Anti-Cancer Drug Screening
We continue to expand our xenograft and orthotopic models for efficacy screening of drug candidates.
Our latest addition is a xenograft model in athymic nude mice for ovarian cancer – Human Cell Line OVCAR-5/RFP.
OVCAR-5 is a human epithelial carcinoma cell line of the ovary established from the ascetic fluid of a patient with progressive ovarian adenocarcinoma without prior cytotoxic treatment. The unique growth pattern of ovarian carcinoma makes it an ideal model for examining anticancer drug activity. In Vivo, OVCAR-5 cells can form moderately well-differentiated adenocarcinoma consistent with ovarian primary cells. The cell line stably expresses RFP and Puromycin resistant genes1.
WBI Cancer Models:
- Cancers: brain, breast, colon, liver, peripheral blood (leukemia), lung, skin (melanoma), pancreas, prostate, ovarian, thyroid.

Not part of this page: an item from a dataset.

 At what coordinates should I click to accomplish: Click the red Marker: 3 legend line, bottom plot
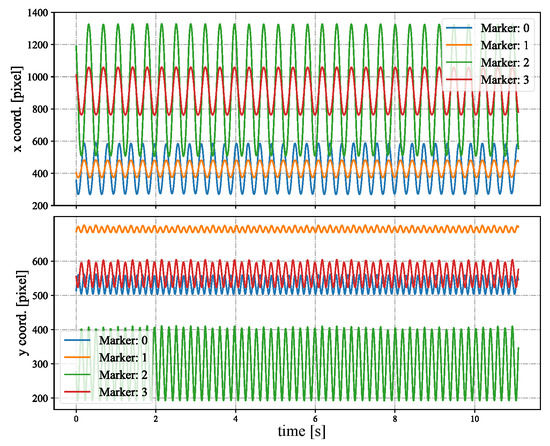click(x=78, y=392)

- Animals: immunodeficient mice and rats.
- Orthotopic: breast and liver cancers.
- Tumor recoveries, preservation, weights, histology, metastasis observations.

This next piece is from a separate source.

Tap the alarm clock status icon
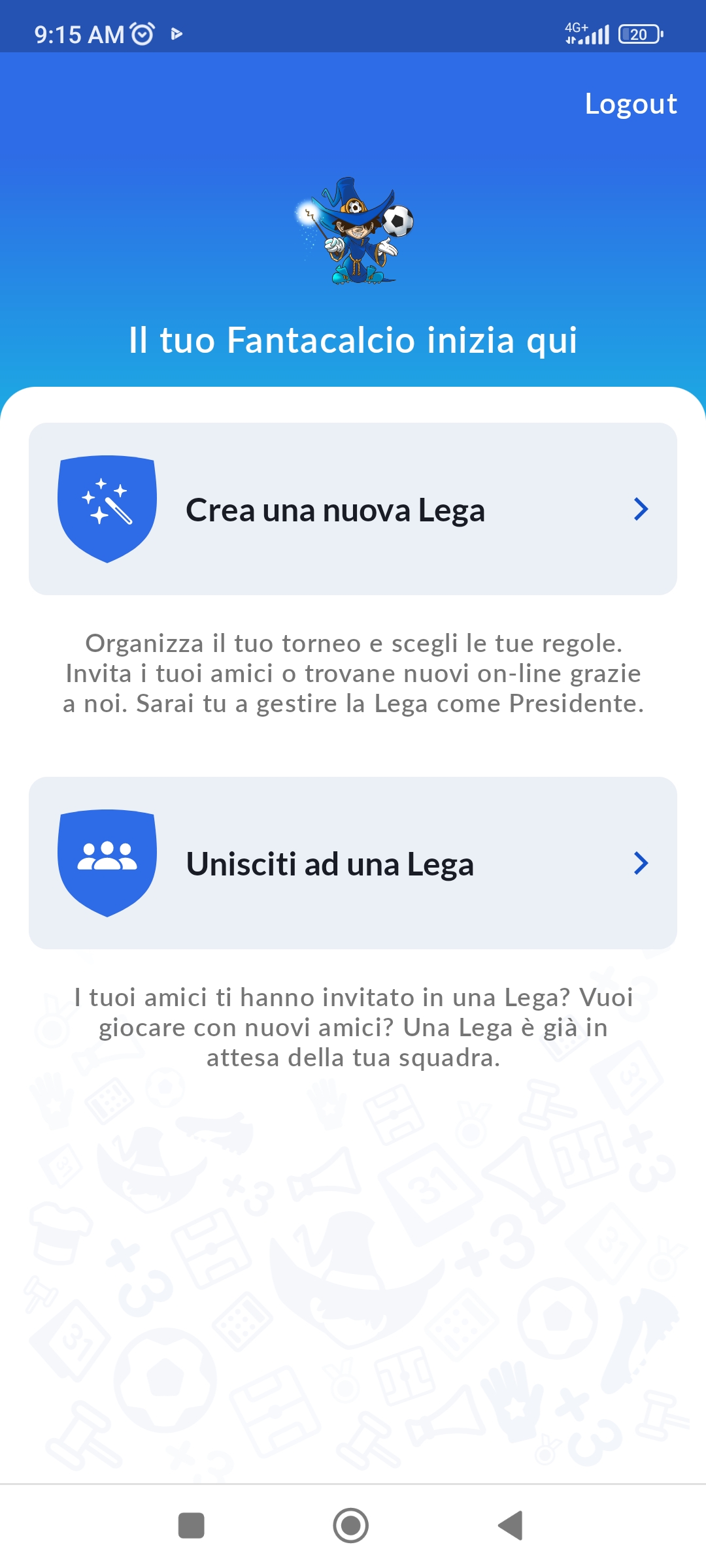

Results: Rapid, reliable, statistical analysis and complete Final Reports.
1. Cell BioLabs, Inc. 2010-2011.
Indomethacin-Induced IBD Model
We have added a new model for Inflammatory Bowel Disease to our list of efficacy tests in this area.

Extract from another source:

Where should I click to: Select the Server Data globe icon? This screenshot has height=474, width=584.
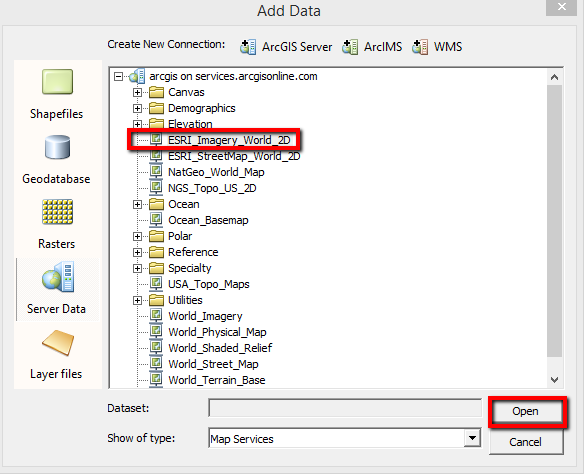pyautogui.click(x=58, y=277)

In addition to in vivo models for TNBS-induced IBD and DSS-induced-IBD we now have available our validated Indomethacin-induced IBD model. Subcutaneous injection of Indomethacin to Wistar rats results in inflammation primarily of the small intestine. This model is also referred to as Small Intestine Injury. It is a valuable model for investigation of treatments for Crohn’s disease which mainly affects the last part of the Small Intestine (terminal ileum).
The Washington Biotechnology model provides a variety of readouts in a short (1-week) study.
- Disease sign scores at termination: adhesions, ulceration and inflammation
- Lengths of ulcerated and inflamed areas of the small intestine
- Colon length and weight
- Body weights daily
- Collection and preservation of Small Intestine or sections (duodenum, jejunum, ileum)
- Optional Items:
- Histopathology on all or part of the collected small intestine (scored readings,blocks, slides, photomicrographs)
- Blood samples for exposure (plasma or serum)
Prophylactic or therapeutic dosing regimens to assess compound efficacy.
As with any of our in vivo models, each study protocol is custom designed to meet Sponsor requirements.
References:
1. Boushey RP et al. Glucagon-like peptide 2 decreases mortality and reduces the severity on indomethacin-induced enteritis. Am J Physiol Endocrinol Metab 277:E937-E947, 1999.
2. Asano T et al. HSP70 Confers Protection against Indomethacin-Induced Lesions of the Small Intestine. J Pharmacol Exp Ther 330(2): 458-467, 2009.
3. Yamada T et al. Mechanisms of acute and chronic intestinal inflammation induced by indomethacin. Inflammation 17: 641-662, 1993.
4. Nygard GA et al. Acute indomethacin-induced jejunal injury in the rat: early morphological and biochemical changes. Gastroenterology 106:567-575, 1994.